An Urban Oasis in Phinney Ridge
Seattle landscaper Scot Eckley creates a unique outdoor living space for a Phinney Ridge couple
By Marianne Hale
June 15, 2015
After Jay and Katharine Petersen, an electrical engineer and a marketing consultant, respectively, finished building their contemporary-modern home on Phinney Ridge in 2013, they wanted to tackle the surrounding mismatched patches of yard—including a sloping, lumpy lawn.
The couple brought in Seattle-based landscape designer Scot Eckley to help transform the hodgepodge into a reason to go outside. “Everybody wants to build and maximize their house for indoor living, and we all end up with small and disjointed spaces outdoors,” Eckley says.
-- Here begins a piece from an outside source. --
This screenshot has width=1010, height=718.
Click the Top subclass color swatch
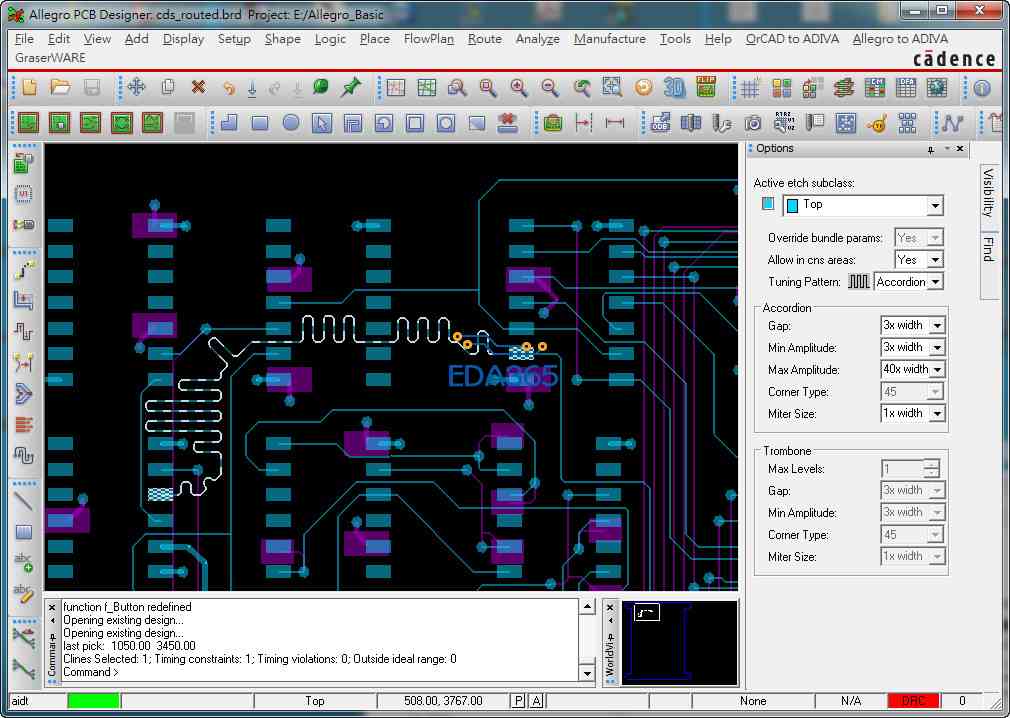[x=767, y=204]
People inherit decisions made decades earlier. “The impetus for this garden was creating usable outdoor living space.”
The result is a house surrounded by distinct vignettes, including several decks—one facing east for sunrise, another on the south side for barbecuing and one facing west with views of Puget Sound and the Olympic Mountains. And in the private backyard, a lounging deck includes a multipurpose planter punctuated by a fire pit.
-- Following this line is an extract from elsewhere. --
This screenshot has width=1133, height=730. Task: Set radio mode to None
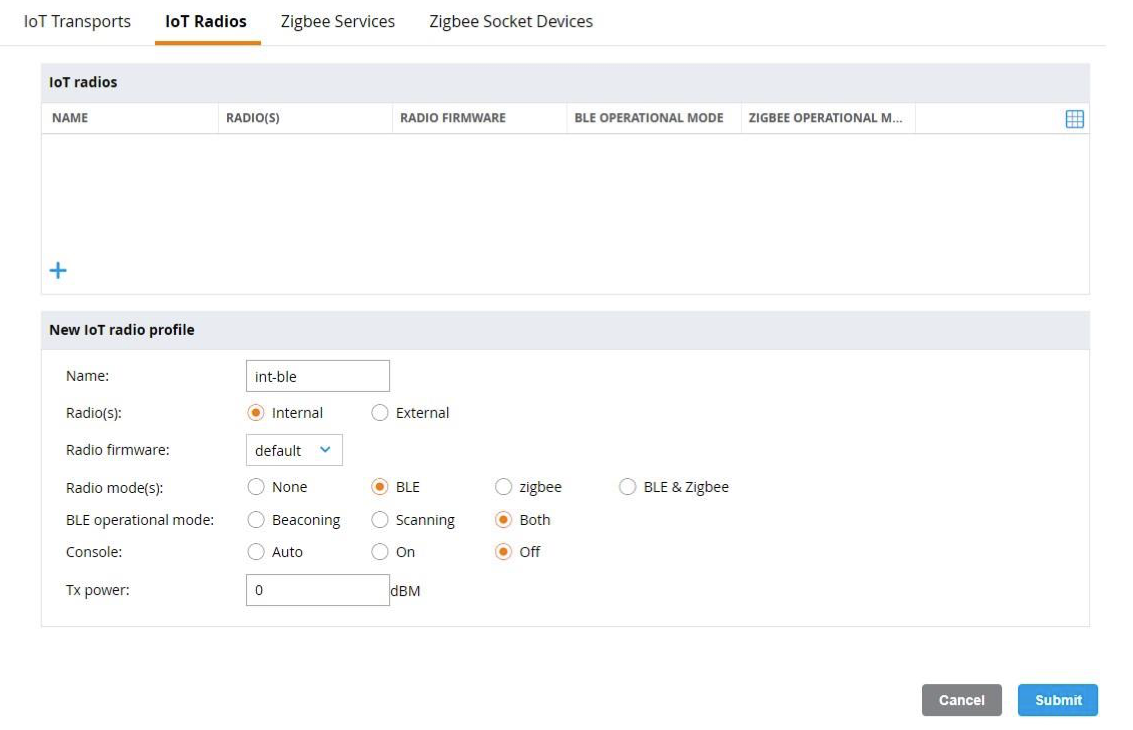click(256, 487)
Strikingly modern, the round fire pit (which burns natural gas) is a sort of dot at the bottom of an exclamation point formed by the long, rectangular planter. Made of concrete, with low grasses running down the center, the planter provides impromptu seating for gatherings. In a neat eco-trick, the planter is also a bioretention system—a type of rain garden that allows water to soak into the soil rather than running off. “That feature has a lot of life to it.” Eckley says. “It’s a really beautiful element, even when the fire feature is turned off.”
Eckley and the Petersens thought about how the backyard space would look when viewed from the second or third story of the house, too. Hardscape elements (concrete, mild steel and cement board panels) create bold lines, while plantings provide the softer side of geometry with repeated patterns of grasses such as liriope, miscanthus and bamboo. Potted Japanese and paper bark maples stand as taller, leafier focal points. Eckley says, “We wanted the stage to read very graphically.”